Wish You Were Her(32)
Allegra was looking at the mocktail menu with Kerrie when she felt the—unfortunately very common—feeling of being watched.
She glanced up and smiled uncomfortably at the two men in their twenties who were standing over their small bar table.
“Allegra Brooks!”
It wasn’t a question. The man on the right had announced her name so loudly, a few of the staff behind the bar and a couple of waiters turned to watch.
Allegra wondered if she should try her occasionally useful trick of pretending that she was just a good lookalike. But before she could make a decision, Kerrie happily said, “Yes! It’s really her!”
Her sweet face quickly fell when Grace and Simon elbowed her from either side, but it was too late.
“Can you record something for my brother? You’re on his list,” one of the men said, squeezing next to Allegra and opening his phone to take a picture without asking.
“List?” Allegra murmured.
“Of people he’s allowed to sleep with apart from Lisa. That’s his wife.”
“Oh. I—”
“She’s eighteen,” Simon said with a tone of disgust. “That’s vile.”
“Say something from the show!” the man persisted, his mouth far too close to her ear.
“I’m actually just here for a bit of a break,” Allegra heard herself say, though in the smallest voice possible.
Suddenly she was seeing herself in the man’s front camera of his phone. She looked rattled and bewildered and his breath was too pungent. It was probably nothing an allistic would notice, but Allegra could sense all of the layers to it: onions and pickle, hastily covered up with a barely chewed piece of peppermint gum. Someone else’s phone flashed, too bright, the music felt too loud and the air had become thinner. She staggered up on her feet and started to make her way toward the exit.
“Can you just quickly say that line—”
A large hand was suddenly slapping the phone out of the man’s grip. He exclaimed as it shot gracelessly to the floor and the screen cracked. The man’s protestations had no effect on the newcomer, who said: “What the fuck, dude?”
Allegra turned in astonishment to see Jonah Thorne looking disdainfully at the disrespectful fan.
“This is a bar, not a meet-and-greet,” Jonah told the man coldly. “And even if it were, your behavior would be cracked. So, go away.”
“Who the hell are y—?”
Allegra grabbed Jonah by the arm and used him to propel them both out of the bar and into the street outside. She kept walking until they were in a more secluded place, with the sun barely down and the air still warm. They found themselves in a far quieter street, behind the bar, where there were cherry blossoms on the cobblestones and fewer people around.
“Thanks,” she exhaled. “You didn’t have to do that.”
Jonah looked her up and down. “You all right?”
“Yes.”
No.
“Are people always like that?” he asked, gesturing toward the bar they had just left.
“Oh, well. It’s fine, really. Sometimes people just get…” The excuses Allegra normally made for other people faded away. “Yes. Yes, they are. It’s why I wanted a normal summer. There’s only work and waiting for work in my life. I needed some freedom.”
She pressed herself against the outer brick wall of the bar. Even with her eyes closed, she could feel Jonah examining her.
“I couldn’t do what you do.”
He said it harshly but Allegra was not offended. “Okay.”

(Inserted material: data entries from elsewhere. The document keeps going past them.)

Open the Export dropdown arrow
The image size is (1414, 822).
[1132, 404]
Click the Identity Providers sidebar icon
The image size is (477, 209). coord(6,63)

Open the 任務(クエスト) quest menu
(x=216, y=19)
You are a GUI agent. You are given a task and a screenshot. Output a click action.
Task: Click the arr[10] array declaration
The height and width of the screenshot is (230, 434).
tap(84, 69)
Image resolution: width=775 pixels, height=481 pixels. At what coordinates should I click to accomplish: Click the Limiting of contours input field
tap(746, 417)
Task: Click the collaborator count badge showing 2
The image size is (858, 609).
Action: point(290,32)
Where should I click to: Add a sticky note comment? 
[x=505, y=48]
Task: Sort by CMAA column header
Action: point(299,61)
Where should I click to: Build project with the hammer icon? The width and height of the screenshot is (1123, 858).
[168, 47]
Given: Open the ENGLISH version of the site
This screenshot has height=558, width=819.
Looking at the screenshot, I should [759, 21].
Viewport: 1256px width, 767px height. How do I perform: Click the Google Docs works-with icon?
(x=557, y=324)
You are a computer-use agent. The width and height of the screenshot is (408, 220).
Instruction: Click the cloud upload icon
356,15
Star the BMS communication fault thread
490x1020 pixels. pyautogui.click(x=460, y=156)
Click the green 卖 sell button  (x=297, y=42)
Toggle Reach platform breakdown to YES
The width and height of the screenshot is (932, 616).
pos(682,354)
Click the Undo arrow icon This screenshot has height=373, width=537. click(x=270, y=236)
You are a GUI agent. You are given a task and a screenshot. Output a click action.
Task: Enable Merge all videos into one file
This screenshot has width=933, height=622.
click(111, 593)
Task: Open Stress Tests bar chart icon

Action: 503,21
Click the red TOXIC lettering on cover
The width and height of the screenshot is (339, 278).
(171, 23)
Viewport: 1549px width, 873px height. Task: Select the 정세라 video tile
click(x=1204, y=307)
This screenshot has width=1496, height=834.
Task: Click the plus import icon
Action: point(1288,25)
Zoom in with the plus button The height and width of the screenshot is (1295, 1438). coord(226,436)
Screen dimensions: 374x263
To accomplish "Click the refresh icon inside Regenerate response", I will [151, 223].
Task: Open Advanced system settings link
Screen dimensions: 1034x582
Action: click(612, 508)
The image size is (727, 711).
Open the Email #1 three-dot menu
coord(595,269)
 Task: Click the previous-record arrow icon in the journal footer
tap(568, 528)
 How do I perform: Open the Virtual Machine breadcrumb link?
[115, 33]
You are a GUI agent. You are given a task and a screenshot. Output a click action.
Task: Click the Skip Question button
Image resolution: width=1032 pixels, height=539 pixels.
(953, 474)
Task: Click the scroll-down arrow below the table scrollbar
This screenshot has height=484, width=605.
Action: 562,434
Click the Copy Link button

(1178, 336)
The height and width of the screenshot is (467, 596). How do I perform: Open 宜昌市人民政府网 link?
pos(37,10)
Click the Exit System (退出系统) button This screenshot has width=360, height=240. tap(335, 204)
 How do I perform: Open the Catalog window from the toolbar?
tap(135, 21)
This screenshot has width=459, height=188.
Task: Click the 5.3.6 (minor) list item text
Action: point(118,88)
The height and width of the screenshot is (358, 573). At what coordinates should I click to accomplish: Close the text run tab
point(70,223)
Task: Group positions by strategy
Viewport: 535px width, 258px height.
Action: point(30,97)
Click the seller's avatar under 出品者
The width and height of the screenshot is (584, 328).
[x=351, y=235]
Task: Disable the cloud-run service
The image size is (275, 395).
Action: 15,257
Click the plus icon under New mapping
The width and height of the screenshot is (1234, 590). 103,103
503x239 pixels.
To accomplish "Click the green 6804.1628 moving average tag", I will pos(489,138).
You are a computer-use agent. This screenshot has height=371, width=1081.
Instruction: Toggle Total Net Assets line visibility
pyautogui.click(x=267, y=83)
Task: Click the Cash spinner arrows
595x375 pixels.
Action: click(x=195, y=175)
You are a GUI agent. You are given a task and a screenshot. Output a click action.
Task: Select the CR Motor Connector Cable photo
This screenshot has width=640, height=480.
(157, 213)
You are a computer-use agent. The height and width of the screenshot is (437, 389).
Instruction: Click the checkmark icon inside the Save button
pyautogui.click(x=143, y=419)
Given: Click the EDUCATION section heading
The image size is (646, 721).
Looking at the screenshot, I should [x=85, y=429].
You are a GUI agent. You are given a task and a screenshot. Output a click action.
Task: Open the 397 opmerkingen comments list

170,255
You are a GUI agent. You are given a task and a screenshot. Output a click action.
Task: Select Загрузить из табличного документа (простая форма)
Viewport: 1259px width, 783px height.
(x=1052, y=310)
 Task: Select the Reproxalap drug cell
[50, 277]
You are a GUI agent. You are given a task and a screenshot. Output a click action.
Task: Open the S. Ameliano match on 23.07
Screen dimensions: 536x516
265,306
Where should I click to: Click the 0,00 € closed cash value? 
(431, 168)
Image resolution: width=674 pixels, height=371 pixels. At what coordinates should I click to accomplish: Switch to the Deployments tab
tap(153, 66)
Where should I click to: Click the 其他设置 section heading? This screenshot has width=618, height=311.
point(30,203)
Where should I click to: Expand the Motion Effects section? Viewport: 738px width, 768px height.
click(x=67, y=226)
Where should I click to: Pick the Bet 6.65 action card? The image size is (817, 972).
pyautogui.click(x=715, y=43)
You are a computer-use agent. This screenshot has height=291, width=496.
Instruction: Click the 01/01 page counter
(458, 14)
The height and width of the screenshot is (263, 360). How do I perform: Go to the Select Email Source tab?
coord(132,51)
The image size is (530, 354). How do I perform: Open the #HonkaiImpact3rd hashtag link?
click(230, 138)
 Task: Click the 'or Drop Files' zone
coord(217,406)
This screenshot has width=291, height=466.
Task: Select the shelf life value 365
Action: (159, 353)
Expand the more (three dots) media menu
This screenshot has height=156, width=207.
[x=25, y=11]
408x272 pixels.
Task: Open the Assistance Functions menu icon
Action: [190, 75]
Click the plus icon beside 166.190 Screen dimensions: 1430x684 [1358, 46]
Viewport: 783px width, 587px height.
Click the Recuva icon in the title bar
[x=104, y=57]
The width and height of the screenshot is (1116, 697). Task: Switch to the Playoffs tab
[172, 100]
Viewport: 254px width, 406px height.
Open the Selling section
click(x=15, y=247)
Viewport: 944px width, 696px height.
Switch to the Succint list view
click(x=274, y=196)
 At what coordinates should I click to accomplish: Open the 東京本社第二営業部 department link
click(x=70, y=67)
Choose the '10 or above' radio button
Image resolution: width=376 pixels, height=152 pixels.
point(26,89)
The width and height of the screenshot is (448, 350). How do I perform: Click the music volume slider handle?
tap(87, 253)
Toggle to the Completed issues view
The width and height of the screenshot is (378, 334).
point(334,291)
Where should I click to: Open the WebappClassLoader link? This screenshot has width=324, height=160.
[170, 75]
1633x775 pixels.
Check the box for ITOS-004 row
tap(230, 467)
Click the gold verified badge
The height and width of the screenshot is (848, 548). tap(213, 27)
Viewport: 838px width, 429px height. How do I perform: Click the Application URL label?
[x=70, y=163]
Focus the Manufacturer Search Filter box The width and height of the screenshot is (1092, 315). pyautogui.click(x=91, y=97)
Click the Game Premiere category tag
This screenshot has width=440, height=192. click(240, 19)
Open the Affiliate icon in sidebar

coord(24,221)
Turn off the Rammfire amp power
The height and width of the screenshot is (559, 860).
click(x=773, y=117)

“Sorry,” he added. “It just doesn’t seem an easy way to live. But nothing is if you’re … well. That doesn’t matter.”
“What?” She opened her eyes and looked across at him.
He opened his mouth and then closed it again.
“What?” she pressed.
“Well,” he shrugged one shoulder and kicked a piece of glass on the ground with the toe of his boot. “I’m autistic, so nothing is really built for people like me. But your world sounds particularly uninhabitable.”
For a moment, everything went away. “What did you say? You’re autistic?”
He glanced at her. “Well, yeah. Did the sorting system at the shop not give it away?”
“I…” Allegra felt her voice dry up as she stared at him. “I’m…”
“Please don’t say you’re sorry.”
“I would never,” she blurted out. I’m like you. You’re like me.
“Anyway, I’m only saying it because I’m guessing you’re feeling pretty vulnerable right now and it’s apparently good to share with people in situations like this, so they feel less exposed. At least that’s what my terrible ex-therapist used to say.”
Allegra laughed. A light, happy sound.
“Mind you,” Jonah added, oblivious to her inner sandstorm of emotion, “the arts is probably a great place for a fellow autistic to hide. Lots of opportunities for escaping into imagined circumstances, characters, and stuff.”
“You think so?” Allegra said breathlessly. She shook her hands, drawing Jonah’s eyes to them.
He studied her for another long moment before concern started to edge into his face. “You sure you’re all right?”